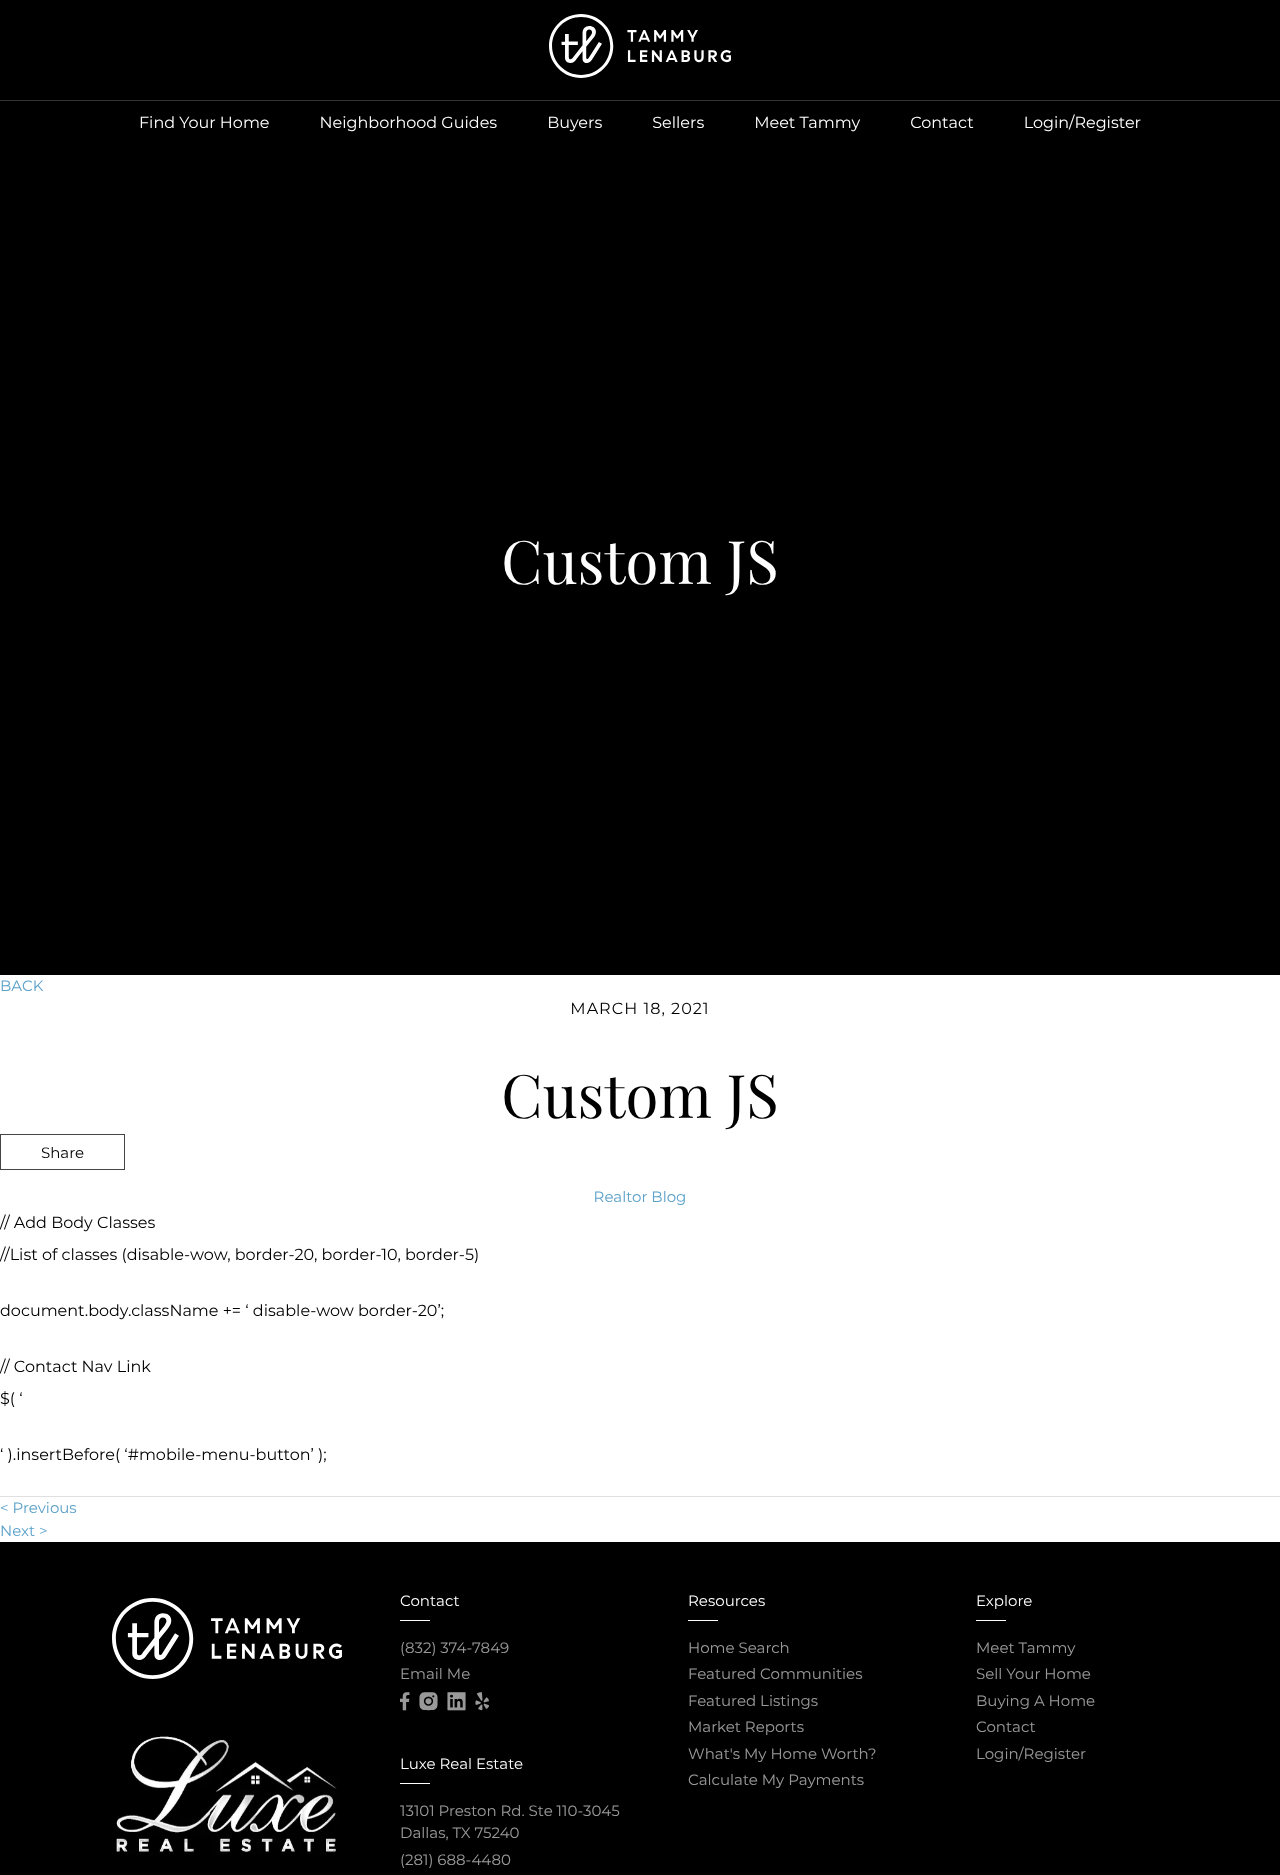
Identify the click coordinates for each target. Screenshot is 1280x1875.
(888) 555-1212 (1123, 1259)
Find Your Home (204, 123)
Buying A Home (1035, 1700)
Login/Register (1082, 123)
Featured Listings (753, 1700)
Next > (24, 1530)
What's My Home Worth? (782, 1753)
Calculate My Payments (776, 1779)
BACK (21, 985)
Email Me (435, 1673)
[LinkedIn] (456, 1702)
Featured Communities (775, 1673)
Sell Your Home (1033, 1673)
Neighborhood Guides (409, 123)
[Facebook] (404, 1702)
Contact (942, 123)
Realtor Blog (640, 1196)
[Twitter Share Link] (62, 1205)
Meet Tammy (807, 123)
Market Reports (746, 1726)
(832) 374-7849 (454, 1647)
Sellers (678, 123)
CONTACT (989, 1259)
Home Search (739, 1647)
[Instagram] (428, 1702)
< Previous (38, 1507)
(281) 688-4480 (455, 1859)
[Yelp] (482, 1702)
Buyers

=-=-=-=-=

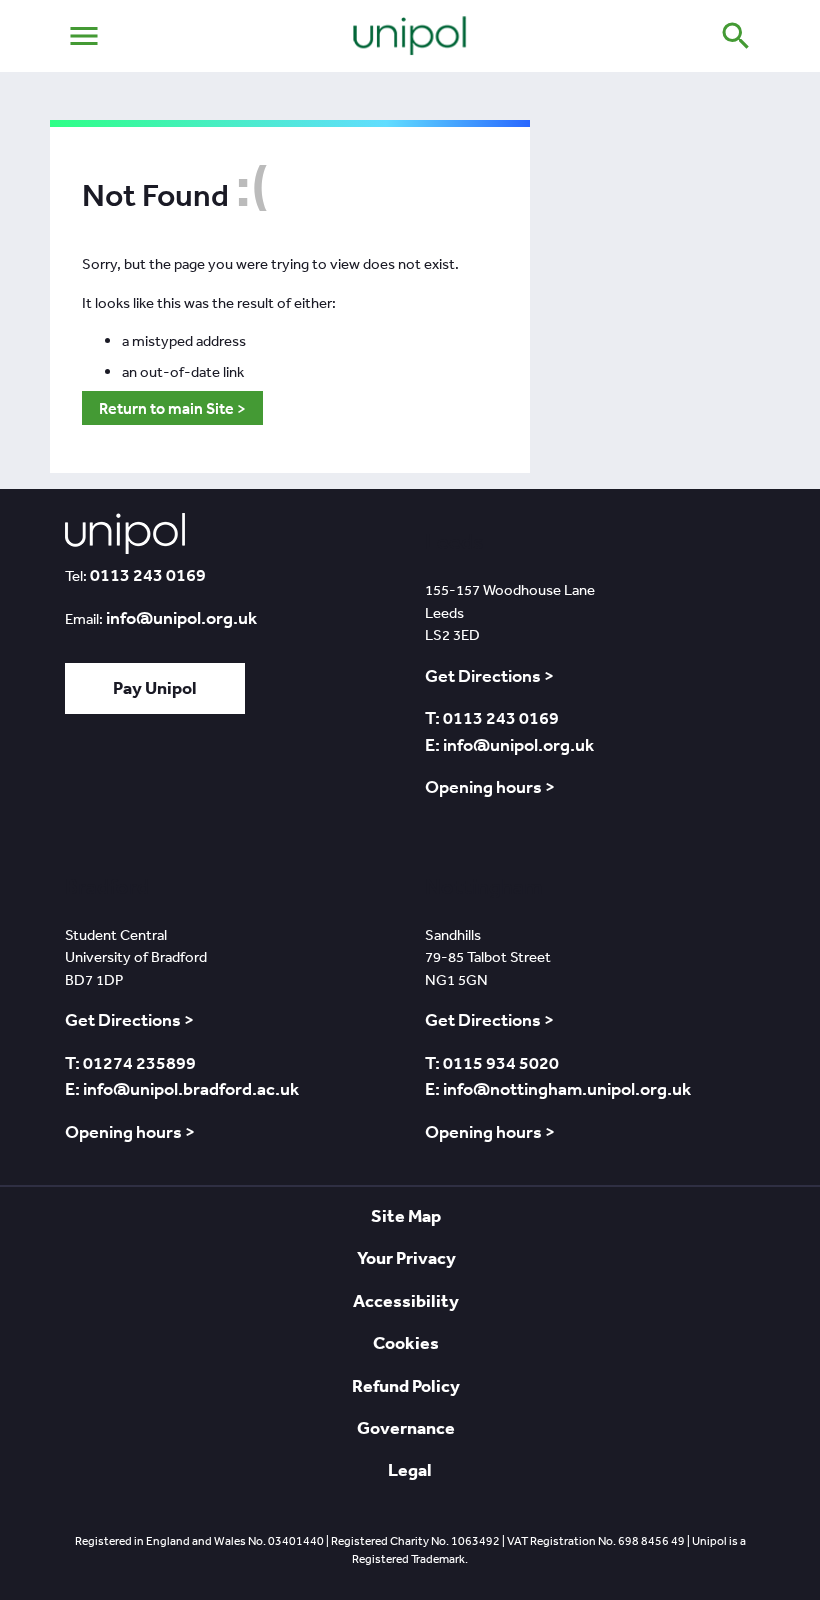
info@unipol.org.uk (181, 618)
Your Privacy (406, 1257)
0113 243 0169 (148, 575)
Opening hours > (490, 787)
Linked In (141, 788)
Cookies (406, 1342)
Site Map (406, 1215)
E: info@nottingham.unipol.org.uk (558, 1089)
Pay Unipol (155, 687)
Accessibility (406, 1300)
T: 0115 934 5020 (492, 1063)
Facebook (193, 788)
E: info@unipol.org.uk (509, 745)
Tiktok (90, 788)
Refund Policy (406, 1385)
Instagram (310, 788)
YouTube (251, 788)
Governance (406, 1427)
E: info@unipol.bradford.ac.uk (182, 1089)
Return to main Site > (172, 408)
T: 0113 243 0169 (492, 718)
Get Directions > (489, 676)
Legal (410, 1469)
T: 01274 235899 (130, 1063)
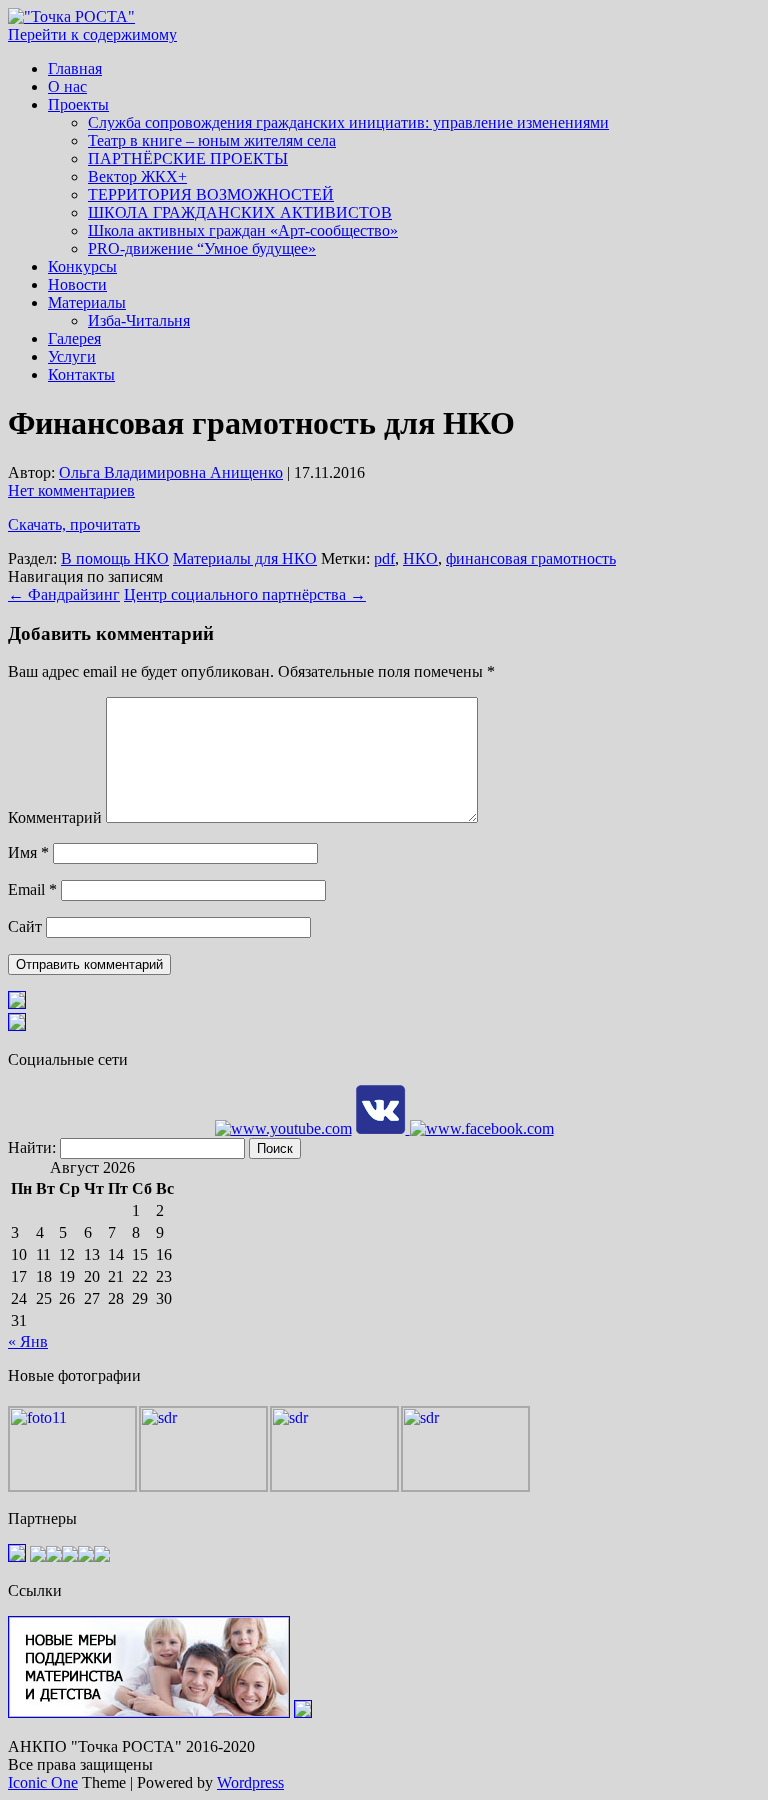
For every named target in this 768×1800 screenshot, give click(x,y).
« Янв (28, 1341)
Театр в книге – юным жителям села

=-=-=-=-=

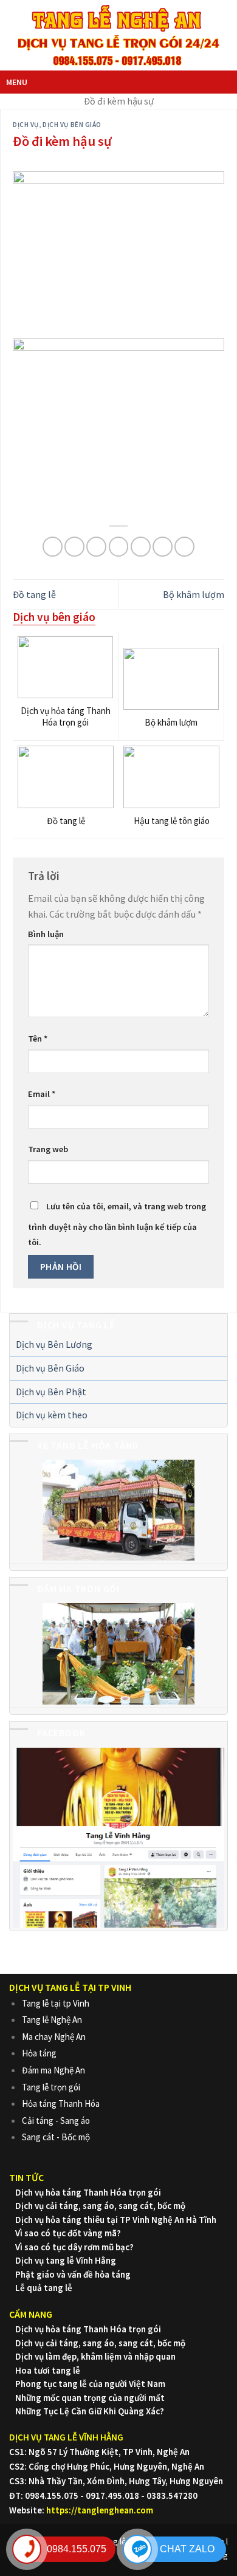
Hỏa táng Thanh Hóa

=-=-=-=-=

=== Your objective ===
Using the entries above, extract exactly the lines from the one that contains "Tiktok (90, 788)" through the one that contains "Театр в книге – юным жителям села". Do not carry over any pictures.

=== Solved exercise ===
Tiktok (90, 788)
Refund Policy (406, 1385)
Instagram (310, 788)
YouTube (251, 788)
Governance (406, 1427)
E: info@unipol.bradford.ac.uk (182, 1089)
Return to main Site > (172, 408)
T: 0113 243 0169 (492, 718)
Get Directions > (489, 676)
Legal (410, 1469)
T: 01274 235899 (130, 1063)
For every named target in this 768×1800 screenshot, give click(x,y).
« Янв (28, 1341)
Театр в книге – юным жителям села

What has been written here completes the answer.